Shulamith sighed. She was heavy with child. “Tilled fields. I’m glad of that. There was no sign of them anywhere else on the planet. This must be a new settlement. But we’ve been all over that—” She stopped abruptly, so did they all.

Ezra pointed. “A house—”

“It’s more like a, well, what would you say?” Mikicho moved her mouth, groping for a word. “A…
a castle?
Robert?”

Very softly, Robert said, “It’s not new, whatever it is. It is very much not new, don’t you see, Shulamith.
What—?

She had given a little cry of alarm, or perhaps just surprise. All four turned to see what had surprised her. A man was running over the field towards them. He stopped, stumbling, as they all turned to him. Then he started again, a curious shambling walk. They could see his mouth moving after a while. He pointed to the four, waved his hand, waggled his head.

“Hey,” they could hear him saying. “A hey, a hey. Hey. Look to. Mum. Mum mum mum. Oh, hey …”

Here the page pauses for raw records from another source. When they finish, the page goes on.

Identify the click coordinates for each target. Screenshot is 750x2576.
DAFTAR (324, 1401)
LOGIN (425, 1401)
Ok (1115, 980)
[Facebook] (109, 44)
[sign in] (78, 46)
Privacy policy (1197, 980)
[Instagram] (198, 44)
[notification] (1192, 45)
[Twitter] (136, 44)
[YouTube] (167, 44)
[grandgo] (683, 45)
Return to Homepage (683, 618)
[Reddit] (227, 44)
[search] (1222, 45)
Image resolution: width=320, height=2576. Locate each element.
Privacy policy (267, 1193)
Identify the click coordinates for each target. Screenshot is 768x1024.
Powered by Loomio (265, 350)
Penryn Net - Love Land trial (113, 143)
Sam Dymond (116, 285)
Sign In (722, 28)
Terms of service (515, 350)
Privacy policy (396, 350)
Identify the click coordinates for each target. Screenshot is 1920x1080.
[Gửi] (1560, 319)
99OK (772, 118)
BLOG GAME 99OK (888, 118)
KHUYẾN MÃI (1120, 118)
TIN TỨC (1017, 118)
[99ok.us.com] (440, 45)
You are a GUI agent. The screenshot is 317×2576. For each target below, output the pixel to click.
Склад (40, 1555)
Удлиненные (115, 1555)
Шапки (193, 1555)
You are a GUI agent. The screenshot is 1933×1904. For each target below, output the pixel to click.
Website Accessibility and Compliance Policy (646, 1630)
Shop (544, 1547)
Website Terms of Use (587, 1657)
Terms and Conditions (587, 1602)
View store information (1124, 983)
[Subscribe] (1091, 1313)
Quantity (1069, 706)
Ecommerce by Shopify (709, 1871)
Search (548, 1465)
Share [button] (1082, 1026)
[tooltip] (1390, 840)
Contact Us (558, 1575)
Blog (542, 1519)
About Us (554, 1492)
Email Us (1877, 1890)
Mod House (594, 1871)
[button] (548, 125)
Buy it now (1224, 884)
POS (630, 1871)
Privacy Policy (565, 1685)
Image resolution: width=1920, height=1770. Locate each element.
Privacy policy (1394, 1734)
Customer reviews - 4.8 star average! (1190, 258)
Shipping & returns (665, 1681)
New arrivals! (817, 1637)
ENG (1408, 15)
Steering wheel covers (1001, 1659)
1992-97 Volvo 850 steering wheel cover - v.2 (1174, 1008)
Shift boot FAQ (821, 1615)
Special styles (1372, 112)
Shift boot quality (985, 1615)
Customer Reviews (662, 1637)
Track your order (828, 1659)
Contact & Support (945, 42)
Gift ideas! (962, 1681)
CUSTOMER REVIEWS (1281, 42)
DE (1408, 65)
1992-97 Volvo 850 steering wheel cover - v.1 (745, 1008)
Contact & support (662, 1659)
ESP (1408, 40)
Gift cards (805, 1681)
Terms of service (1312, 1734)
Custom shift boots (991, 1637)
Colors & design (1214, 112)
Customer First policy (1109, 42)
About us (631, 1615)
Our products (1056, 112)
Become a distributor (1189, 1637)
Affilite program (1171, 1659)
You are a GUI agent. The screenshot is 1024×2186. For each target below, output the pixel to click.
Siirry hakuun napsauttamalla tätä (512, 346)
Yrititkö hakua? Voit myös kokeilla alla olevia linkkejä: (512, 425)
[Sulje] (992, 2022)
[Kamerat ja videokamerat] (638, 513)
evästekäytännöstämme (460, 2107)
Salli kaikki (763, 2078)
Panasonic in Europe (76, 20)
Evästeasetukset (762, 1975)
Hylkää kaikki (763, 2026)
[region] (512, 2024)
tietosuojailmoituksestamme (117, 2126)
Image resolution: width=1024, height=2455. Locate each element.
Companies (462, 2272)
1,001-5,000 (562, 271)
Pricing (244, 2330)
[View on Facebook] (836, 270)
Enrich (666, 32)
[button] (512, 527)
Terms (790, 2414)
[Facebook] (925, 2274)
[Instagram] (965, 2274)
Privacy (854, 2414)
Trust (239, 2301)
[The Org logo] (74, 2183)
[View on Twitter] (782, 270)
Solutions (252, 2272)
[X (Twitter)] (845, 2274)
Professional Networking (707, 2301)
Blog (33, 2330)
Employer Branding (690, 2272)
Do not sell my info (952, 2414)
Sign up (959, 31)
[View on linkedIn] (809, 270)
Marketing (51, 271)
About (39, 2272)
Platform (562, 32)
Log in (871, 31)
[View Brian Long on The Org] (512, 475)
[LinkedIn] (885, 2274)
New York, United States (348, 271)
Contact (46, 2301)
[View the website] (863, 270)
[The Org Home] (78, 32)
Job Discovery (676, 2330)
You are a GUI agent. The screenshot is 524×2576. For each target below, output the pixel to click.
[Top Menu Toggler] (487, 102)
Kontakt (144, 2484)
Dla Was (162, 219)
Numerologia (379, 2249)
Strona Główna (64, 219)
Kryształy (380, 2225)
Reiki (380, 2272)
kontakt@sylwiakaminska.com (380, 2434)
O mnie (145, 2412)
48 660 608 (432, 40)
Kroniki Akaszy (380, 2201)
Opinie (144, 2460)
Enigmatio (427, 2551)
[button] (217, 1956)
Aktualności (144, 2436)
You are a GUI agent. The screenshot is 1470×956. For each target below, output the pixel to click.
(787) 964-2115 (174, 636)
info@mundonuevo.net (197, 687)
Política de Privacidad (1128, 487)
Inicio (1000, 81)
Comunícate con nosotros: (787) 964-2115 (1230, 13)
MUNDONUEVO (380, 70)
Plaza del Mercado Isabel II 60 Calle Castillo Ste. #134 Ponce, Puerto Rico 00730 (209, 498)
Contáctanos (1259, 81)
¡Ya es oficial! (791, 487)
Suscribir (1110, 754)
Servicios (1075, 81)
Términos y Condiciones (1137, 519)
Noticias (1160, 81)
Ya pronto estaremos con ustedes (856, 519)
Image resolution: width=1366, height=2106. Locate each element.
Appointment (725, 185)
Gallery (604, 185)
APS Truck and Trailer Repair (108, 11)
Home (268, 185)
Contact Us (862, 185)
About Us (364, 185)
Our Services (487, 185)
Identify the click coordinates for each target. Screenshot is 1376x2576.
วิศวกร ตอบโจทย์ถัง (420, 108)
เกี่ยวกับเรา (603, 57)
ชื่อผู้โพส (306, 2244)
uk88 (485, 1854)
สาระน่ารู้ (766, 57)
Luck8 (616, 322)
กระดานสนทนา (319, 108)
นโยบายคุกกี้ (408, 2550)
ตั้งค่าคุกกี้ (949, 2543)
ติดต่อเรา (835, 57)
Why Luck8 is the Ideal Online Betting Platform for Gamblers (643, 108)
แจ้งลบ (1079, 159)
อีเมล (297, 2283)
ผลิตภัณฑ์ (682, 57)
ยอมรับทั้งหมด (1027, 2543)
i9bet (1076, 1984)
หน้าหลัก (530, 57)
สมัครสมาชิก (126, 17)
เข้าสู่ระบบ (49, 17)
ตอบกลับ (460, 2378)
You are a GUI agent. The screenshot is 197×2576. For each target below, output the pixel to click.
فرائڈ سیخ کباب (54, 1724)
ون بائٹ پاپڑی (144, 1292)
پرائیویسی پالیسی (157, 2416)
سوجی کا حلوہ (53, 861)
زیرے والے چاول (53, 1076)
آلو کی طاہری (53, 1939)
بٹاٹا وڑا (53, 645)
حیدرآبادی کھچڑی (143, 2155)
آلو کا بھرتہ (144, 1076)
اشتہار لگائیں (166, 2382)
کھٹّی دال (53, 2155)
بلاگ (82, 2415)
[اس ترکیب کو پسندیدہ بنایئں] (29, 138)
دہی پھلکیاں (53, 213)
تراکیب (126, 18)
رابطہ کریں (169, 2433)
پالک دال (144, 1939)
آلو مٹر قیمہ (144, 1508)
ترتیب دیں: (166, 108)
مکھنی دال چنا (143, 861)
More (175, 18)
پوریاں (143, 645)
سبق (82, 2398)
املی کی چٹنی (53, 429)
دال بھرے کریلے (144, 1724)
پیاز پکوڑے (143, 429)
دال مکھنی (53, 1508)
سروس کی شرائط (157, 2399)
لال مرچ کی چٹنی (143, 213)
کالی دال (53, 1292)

He had a florid face, a round face that bulged over the eyes, and they were prominent and blue eyes. His nose was an eagle’s nose, sharp and hooked, and his mouth was loose and trembling. “Oh, hey, you must be, mum, his name, what? And she run off to follow him? Longlong. Jinnie! Thin Jinnie! Childrenchildren, a hey?” Behind him in the field two animals paused before a plow, switching their tails.

“Mikicho, look,” said Ezra. “Those must be cows.”

The man had stopped about ten feet away. He was dressed in loose, coarse cloth. Again he waggled his head. “Cows, no. Oh, no, mum mum, freemartins, elses. Not cows.” Something occurred to him, almost staggering in its astonishment. “A hey, you won’t know me! Won’t know me!” He laughed. “Oh. What a thing. Strange Blakeneys. Old Red Tom, I say, me.”

Gravely, they introduced themselves. He frowned, his slack mouth moving. “Don’t know them name,” he said, after a moment. “No, a mum. Make them up, like children, in the woods. Longlong. Oh, I, now! Runaway Little Bob. Yes, that name! Your fatherfather. Dead, a hey?”

Very politely, very wearily, feeling—now that he had stopped—the fatigue of the long, long walk, Robert Hayakawa said, “I’m afraid I don’t know him. We are not, I think, who you seem to think we are…might we go on to the house, do you know?” His wife murmured her agreement, and leaned against him.